There had been another domestic incident when the two lived together in Maryland, the Messenger reported, and Cole said that Mott had also struggled with alcoholism.
"He had progressively gotten worse since Christmas break," she told police after the shooting. "I told him we needed to be apart and I was in the process of buying a house."
She said the couple — who had moved to Mechanicstown from Pittsburgh about eight months before the shooting, after Mott had gotten a Pittsburgh-based job, according to the Messenger — had been fighting on May 3 over medication for the couple's 3-year-old daughter.

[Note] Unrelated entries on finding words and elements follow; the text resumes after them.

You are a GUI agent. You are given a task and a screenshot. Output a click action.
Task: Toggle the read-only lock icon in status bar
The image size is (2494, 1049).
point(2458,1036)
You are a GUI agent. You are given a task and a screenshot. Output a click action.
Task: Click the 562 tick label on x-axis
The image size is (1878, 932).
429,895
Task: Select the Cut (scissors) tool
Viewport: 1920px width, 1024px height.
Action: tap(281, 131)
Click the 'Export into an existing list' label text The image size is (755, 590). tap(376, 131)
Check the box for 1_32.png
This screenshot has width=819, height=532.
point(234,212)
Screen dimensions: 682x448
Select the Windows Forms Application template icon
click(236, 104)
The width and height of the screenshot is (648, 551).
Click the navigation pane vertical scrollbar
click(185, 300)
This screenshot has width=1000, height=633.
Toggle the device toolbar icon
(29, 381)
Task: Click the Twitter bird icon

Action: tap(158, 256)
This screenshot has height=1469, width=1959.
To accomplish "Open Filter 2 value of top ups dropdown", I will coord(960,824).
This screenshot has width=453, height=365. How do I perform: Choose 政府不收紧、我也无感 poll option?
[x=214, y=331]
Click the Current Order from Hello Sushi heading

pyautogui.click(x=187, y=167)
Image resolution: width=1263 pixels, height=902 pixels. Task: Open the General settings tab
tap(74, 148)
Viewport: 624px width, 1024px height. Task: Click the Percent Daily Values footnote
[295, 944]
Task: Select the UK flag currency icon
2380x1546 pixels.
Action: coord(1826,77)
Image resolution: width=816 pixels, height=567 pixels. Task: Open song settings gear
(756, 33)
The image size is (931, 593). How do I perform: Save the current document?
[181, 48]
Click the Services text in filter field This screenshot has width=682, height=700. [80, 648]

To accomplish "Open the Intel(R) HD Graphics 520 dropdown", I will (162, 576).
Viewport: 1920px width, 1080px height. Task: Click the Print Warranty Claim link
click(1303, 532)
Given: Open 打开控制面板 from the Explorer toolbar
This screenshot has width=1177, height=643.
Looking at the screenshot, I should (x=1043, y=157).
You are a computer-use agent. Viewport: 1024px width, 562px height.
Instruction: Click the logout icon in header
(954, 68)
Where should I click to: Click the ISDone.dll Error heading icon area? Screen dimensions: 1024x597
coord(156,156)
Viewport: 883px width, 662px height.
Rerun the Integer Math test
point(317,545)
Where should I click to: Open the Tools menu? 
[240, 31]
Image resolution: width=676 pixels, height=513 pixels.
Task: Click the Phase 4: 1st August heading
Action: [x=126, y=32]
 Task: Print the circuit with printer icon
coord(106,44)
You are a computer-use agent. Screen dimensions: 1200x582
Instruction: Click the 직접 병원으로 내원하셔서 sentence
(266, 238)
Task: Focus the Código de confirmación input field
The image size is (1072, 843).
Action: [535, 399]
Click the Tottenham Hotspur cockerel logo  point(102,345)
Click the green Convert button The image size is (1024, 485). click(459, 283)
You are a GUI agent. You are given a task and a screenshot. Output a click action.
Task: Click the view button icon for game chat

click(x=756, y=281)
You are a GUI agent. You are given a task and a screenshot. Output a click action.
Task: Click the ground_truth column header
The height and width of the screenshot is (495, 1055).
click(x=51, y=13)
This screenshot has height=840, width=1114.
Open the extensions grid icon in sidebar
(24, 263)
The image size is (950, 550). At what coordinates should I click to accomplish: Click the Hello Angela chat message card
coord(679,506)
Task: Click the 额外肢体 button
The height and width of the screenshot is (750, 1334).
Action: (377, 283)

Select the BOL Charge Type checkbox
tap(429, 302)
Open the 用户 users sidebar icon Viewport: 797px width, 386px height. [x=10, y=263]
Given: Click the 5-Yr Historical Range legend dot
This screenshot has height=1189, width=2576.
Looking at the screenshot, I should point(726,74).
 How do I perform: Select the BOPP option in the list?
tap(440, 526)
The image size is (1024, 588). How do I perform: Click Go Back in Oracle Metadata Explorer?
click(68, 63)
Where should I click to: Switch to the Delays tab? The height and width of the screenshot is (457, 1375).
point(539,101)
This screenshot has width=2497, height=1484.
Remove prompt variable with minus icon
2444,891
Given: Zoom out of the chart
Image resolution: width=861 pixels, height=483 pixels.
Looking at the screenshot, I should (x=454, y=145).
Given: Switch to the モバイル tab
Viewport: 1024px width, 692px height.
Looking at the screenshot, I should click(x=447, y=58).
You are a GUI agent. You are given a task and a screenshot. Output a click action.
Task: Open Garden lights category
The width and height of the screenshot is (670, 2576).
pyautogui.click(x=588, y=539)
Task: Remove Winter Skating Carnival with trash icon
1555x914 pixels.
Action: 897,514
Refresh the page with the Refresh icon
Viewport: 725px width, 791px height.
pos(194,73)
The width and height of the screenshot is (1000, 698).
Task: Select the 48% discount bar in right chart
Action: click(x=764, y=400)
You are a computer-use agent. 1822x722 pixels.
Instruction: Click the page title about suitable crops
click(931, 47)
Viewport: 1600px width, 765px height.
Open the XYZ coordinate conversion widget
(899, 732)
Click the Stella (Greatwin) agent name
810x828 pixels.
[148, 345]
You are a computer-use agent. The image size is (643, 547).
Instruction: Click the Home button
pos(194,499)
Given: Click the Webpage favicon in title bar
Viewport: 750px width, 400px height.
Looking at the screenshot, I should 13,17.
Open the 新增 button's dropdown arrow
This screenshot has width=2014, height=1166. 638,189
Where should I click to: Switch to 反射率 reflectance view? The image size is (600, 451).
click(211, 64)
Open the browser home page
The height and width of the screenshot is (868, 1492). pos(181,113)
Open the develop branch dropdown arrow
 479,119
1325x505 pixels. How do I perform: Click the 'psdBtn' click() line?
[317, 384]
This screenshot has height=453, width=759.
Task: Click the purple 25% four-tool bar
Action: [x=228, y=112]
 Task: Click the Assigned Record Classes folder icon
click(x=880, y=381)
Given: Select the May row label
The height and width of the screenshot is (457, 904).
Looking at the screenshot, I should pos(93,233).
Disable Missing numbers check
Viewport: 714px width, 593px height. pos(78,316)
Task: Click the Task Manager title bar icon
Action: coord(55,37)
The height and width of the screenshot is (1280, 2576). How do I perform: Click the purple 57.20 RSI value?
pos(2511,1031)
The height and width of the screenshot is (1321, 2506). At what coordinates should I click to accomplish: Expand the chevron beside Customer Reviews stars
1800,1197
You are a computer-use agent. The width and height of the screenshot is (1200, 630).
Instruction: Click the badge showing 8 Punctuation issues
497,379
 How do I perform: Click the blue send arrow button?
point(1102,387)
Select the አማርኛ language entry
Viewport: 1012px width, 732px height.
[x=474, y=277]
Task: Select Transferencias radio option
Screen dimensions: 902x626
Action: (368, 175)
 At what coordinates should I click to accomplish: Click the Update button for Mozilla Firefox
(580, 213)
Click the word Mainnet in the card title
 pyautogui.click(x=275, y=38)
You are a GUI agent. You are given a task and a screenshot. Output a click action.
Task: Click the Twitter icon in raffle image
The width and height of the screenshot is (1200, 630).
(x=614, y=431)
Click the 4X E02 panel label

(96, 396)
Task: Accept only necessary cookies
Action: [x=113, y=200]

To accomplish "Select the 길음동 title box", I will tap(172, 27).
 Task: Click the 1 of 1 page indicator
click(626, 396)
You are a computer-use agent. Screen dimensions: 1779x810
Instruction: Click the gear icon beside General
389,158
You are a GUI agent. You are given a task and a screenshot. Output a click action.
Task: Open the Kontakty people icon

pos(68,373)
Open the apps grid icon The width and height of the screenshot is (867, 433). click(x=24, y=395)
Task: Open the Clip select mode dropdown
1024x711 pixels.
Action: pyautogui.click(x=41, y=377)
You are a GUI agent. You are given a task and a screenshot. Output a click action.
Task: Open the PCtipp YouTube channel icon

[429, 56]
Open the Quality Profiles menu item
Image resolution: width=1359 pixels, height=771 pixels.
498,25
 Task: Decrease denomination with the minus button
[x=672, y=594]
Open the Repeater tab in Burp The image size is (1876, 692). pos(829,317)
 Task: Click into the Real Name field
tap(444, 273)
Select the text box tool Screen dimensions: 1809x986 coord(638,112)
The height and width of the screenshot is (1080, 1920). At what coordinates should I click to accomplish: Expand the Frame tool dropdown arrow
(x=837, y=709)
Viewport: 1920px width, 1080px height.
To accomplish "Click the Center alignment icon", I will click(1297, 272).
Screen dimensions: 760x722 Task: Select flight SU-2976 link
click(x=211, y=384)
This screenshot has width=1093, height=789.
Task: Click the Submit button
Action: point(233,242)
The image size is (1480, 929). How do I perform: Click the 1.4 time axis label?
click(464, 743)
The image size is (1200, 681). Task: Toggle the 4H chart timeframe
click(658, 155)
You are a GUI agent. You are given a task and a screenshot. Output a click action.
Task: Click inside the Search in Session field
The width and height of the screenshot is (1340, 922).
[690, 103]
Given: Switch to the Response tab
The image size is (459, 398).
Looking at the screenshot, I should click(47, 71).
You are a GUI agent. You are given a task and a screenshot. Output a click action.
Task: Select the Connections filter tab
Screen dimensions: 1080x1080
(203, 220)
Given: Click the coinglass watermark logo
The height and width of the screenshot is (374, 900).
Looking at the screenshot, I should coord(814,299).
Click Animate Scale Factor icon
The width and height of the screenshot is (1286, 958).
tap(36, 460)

"I went to my bedroom to get away from the situation,” Cole told police, the paper reported. "He came in a few minutes later and was trying to pick a fight with me."
Prosecutors alleged that Cole was not in immediate danger from Mott when she shot him in the hallway of their home, and argued to the jury that he hadn't been beating her that severely on the night of his death.
"She was not beat to a bloody pulp," Prosecutor Stephen D. Barnett told jurors in his closing statement, Law & Crime reported. "You saw the tape. You saw the interview. You heard the statements. If she was a bloody pulp, she would have been hospitalized. She would have had bandages on her head. Something. Something more. But she was treated and she was released. She was not admitted to the hospital."
The jury found that prosecutors failed to prove all the elements necessary for a murder conviction, and they failed to prove that the felonious assault was not committed in self-defense, according to a Law & Crime video of the verdict being read.